Stock funds took in $17.9 billion. Funds specializing in growth-and-income stocks led all categories, accounting for $6.5 billion in sales.

At the end of June, assets in bond funds totaled $673.1 billion. Stock funds claimed $580.4 billion. Taxable money market funds had $452.9 billion in assets, while tax-exempt money funds had $97 billion.

Liberty Spruces Up

Its Variable Annuity

Liberty Financial Cos. has revamped the variable annuity product it markets to banks.

The Boston investment product supplier introduced Preferred Advisor, replacing its eight-year-old Keyflex variable annunity.

Preferred Advisor was developed by Keyport Life Insurance, a divison of Liberty.

Variable annuities are tax deferred products that give customers the opportunity to choose from among a number of mutual fund-type investments.

Preferred Advisor features three new fund choices, managed by Colonial Management Associates of Boston.

The new funds invest in utilities, U.S. government securities, and growth and income stocks.

Preferred Advisor also retains seven fund options that the Keyflex annuity offered.

These choices, which include money market and asset allocation funds, are managed by Stein Roe & Farnham of Chicago, a Liberty affiliate.

Other new features include a reduction, to $250 from $1,000, in the minimum for additional investments in the annuity.

The so called "add-on" minimum was lowered to make the product accessible to more people, a spokeswoman said.

Liberty feels Preferred Advisor offers more flexibility than other annuities. Investors can discontinue payments at any time and take a lump-sum payout. They can, however, face tax penalties for doing this.

Griffin to Head Unit

Of Midland Savings

Midland Savings Bank, a Des Moines thrift, has named Lee Griffin as president of its Midland Investment Services unit.

Mr. Griffin win retain his position as vice president of retail banking for the thrift, Iowa's largest. Both the thrift and the investment services unit are subsidiaries of the Central Companies.

Midland Investment Services specializes in selling mutual funds, annuities, securities, and life insurance. It was established in 1986, and its cumulative sales volume recently topped the $200 million mark. Of that, nearly $40 billion was sold in 1992 alone.

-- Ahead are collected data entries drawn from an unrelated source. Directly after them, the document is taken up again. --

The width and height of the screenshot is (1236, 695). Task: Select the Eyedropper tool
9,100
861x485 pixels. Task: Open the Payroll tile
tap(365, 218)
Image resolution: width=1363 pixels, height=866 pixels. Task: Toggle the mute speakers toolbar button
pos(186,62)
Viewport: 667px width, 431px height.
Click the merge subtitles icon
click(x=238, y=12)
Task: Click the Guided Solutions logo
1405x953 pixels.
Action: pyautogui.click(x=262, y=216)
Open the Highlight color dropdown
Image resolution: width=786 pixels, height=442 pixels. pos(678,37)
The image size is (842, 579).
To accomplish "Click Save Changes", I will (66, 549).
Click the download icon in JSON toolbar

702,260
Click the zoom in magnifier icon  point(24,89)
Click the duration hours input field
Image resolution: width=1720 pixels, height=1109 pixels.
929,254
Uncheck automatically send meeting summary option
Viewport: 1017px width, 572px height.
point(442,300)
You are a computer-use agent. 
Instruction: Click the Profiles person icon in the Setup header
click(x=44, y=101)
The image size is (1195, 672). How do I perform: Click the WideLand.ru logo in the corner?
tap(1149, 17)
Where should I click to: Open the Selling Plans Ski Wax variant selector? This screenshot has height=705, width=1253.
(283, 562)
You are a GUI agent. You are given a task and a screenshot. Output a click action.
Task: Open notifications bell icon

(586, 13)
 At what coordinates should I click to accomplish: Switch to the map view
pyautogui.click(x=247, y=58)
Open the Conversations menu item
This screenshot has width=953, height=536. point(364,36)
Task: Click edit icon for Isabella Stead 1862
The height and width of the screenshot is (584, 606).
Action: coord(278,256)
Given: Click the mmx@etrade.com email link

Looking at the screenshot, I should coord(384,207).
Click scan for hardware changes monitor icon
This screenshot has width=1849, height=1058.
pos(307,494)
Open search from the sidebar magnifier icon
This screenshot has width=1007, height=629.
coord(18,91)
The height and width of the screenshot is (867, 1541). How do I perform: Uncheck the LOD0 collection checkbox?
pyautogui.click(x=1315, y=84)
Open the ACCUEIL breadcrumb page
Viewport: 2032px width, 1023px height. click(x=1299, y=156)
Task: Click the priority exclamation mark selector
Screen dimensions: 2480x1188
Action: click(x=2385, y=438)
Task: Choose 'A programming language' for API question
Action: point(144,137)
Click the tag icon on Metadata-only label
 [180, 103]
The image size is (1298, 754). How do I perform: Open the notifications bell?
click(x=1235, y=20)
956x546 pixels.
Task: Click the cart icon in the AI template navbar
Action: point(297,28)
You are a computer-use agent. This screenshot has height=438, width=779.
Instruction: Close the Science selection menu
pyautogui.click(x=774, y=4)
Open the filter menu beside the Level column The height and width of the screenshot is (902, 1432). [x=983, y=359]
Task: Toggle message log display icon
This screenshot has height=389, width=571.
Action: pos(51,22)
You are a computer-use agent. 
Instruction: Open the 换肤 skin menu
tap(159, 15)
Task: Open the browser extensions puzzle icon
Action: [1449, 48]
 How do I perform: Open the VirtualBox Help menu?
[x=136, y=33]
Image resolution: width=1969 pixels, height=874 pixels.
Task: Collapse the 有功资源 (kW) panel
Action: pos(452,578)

Mr. Griffin said his aim is to enhance coordination between the thrift and the investment unit.

Alfred P. Moore, Midland's president, said Mr. Griffin's new position is "a natural extension of the work he's already doing in retail banking."

Marshall & Ilsley Taps

Presidents of 2 Units

Marshall and Ilsley Corp., the holding company of Marshall & Ilsley Bank in Milwaukee, has elected presidents for its trust and investment management units.

Morry L. Bimbaum, division head of corporate trust services since 1979, has become president of Marshall & Ilsley Trust Co. He succeeds Michael J. Revane, who is retiring.

Mr. Bimbaum, 45, joined M&I in 1969 as a tax analyst. He graduated from the University of Wisconsin-Milwaukee with a major in finance.

David W. Schulz, 35, was elected president of M&I Investment Management Corp. A chartered financial analyst, he has been director of fixed-income since 1990. He joined the bank in 1980 as a fixed-income portfolio manager.

He earned a BBA degree in finance and accounting at the University of Wisconsin.

Mr. Schulz takes over for William J. Gumerman, who resigned, according to the bank.

Marshall & Isley Corp. has 37 affiliated banks in Wisconsin and Arizona.